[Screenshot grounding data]

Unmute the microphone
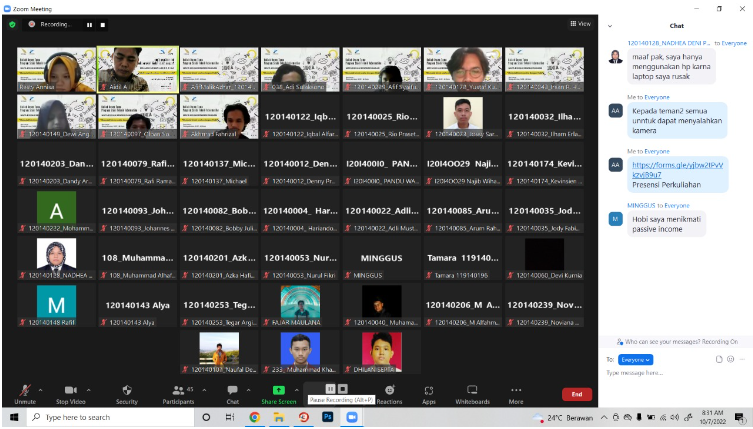Image resolution: width=753 pixels, height=429 pixels. 25,393
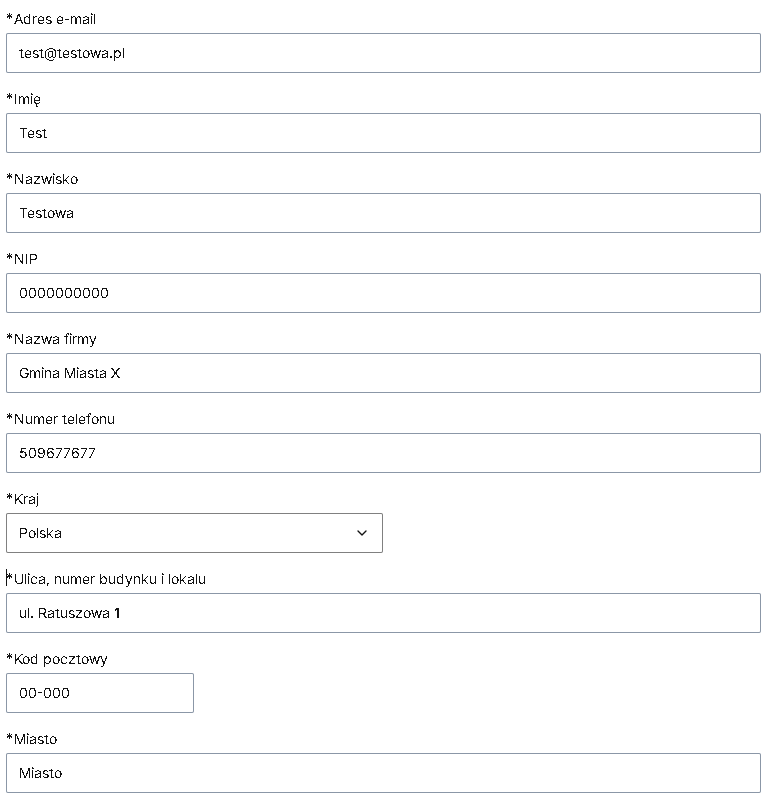Viewport: 765px width, 796px height.
Task: Click into the NIP input field
Action: (x=383, y=293)
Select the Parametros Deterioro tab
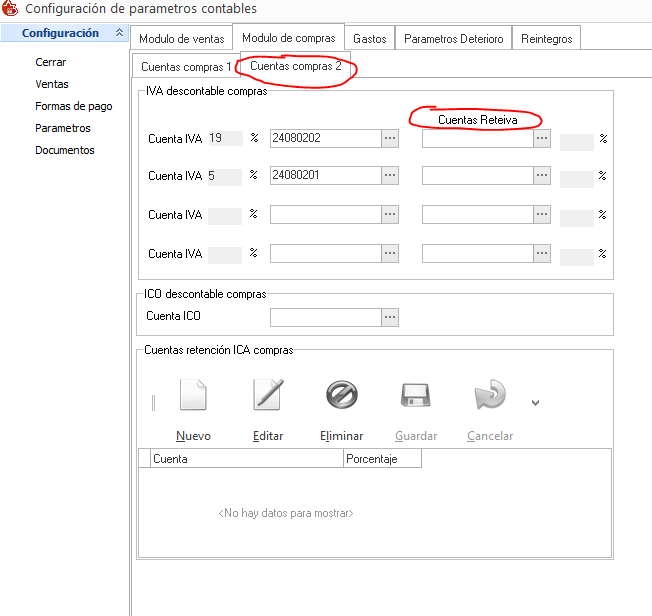 point(453,39)
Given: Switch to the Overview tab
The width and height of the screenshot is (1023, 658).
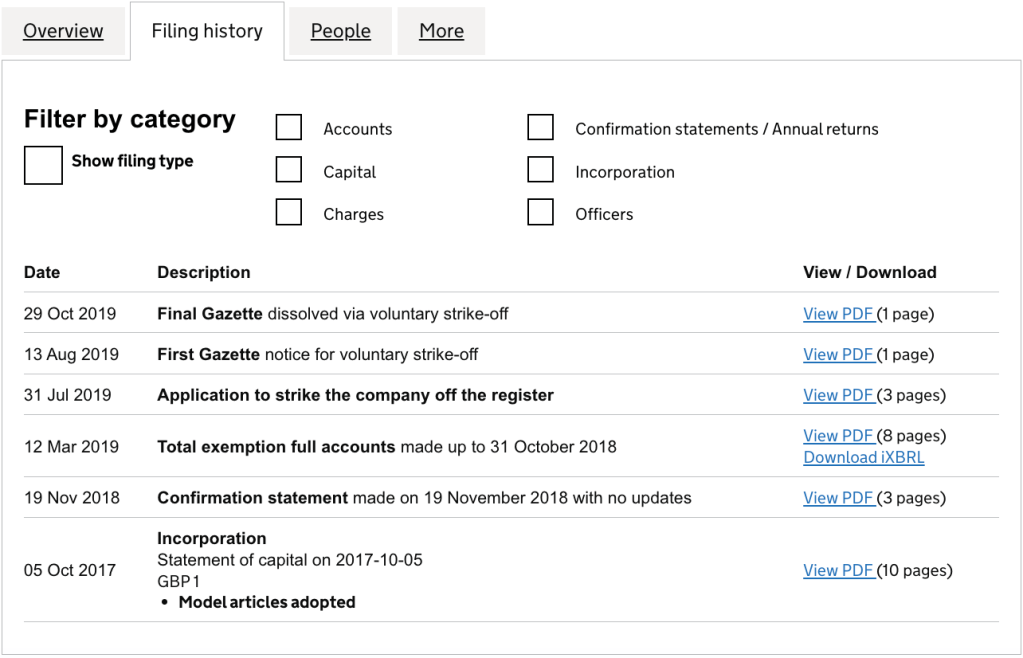Looking at the screenshot, I should tap(63, 31).
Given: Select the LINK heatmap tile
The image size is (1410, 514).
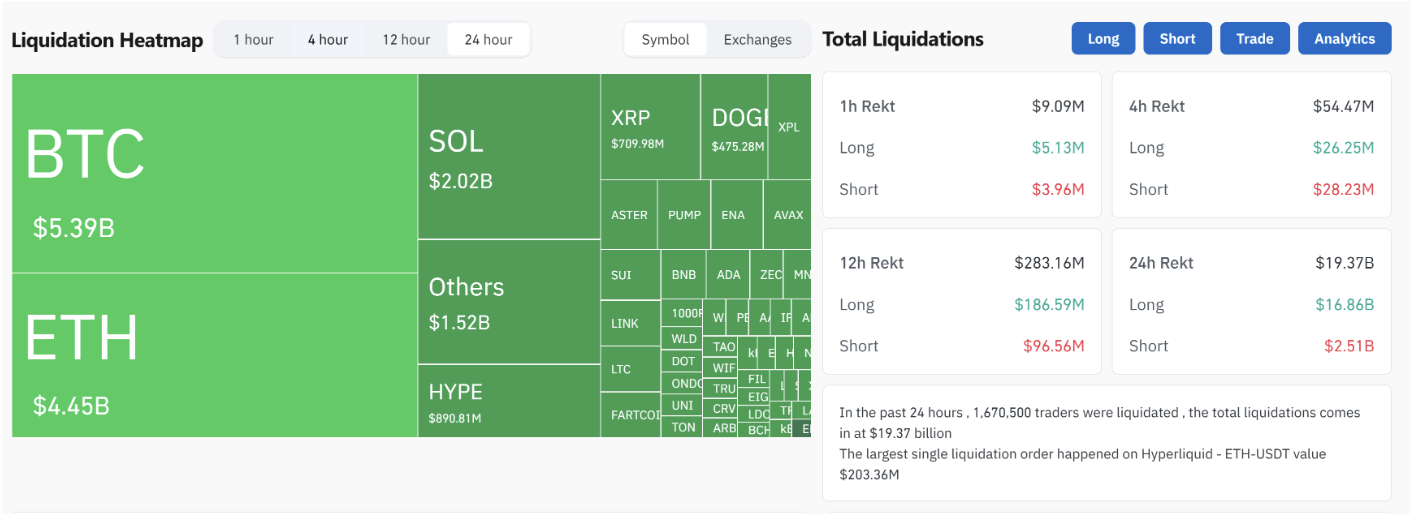Looking at the screenshot, I should (x=630, y=324).
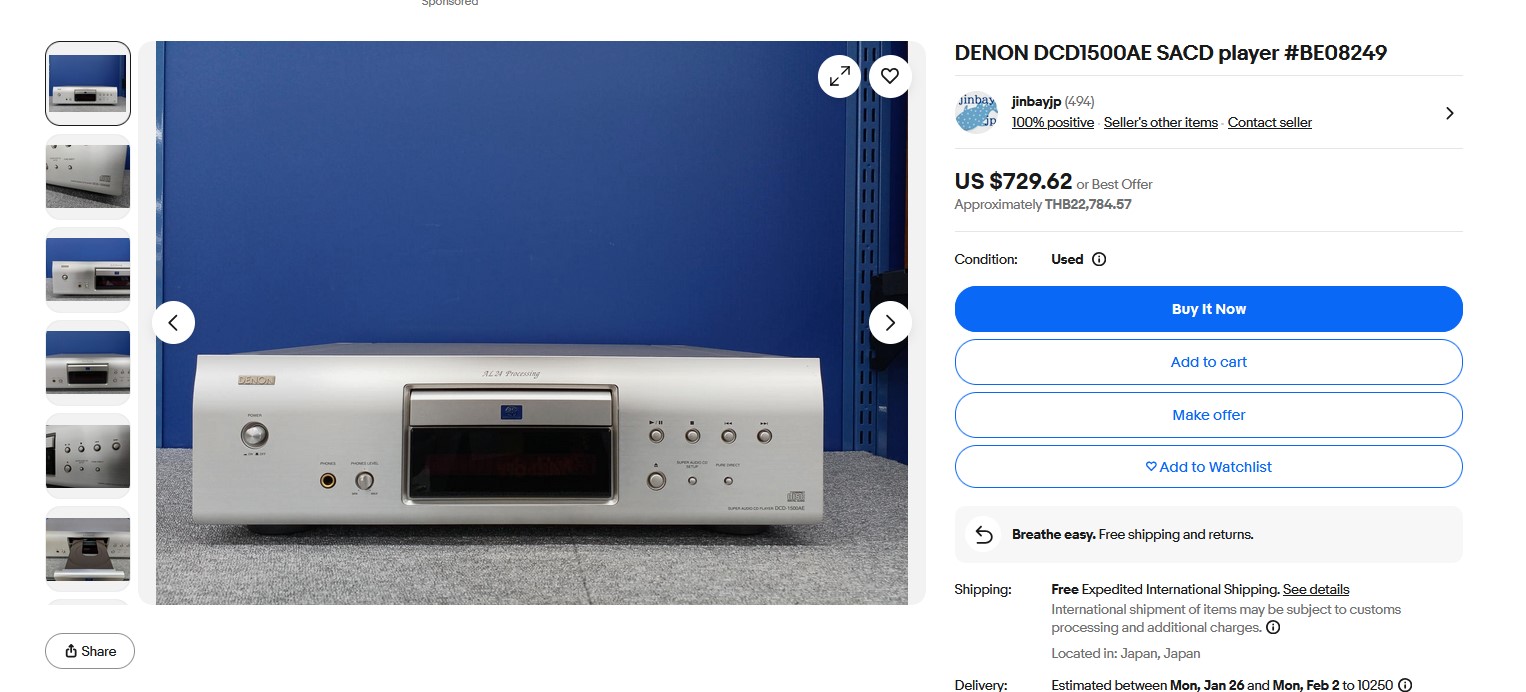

**How to complete this task**:
Print again, word for word, every line from the line with "Given: Select the LINK heatmap tile" to the final line of the records, inclusive; skip the pictures.

**Written solution**:
Given: Select the LINK heatmap tile
The image size is (1410, 514).
Looking at the screenshot, I should (x=630, y=324).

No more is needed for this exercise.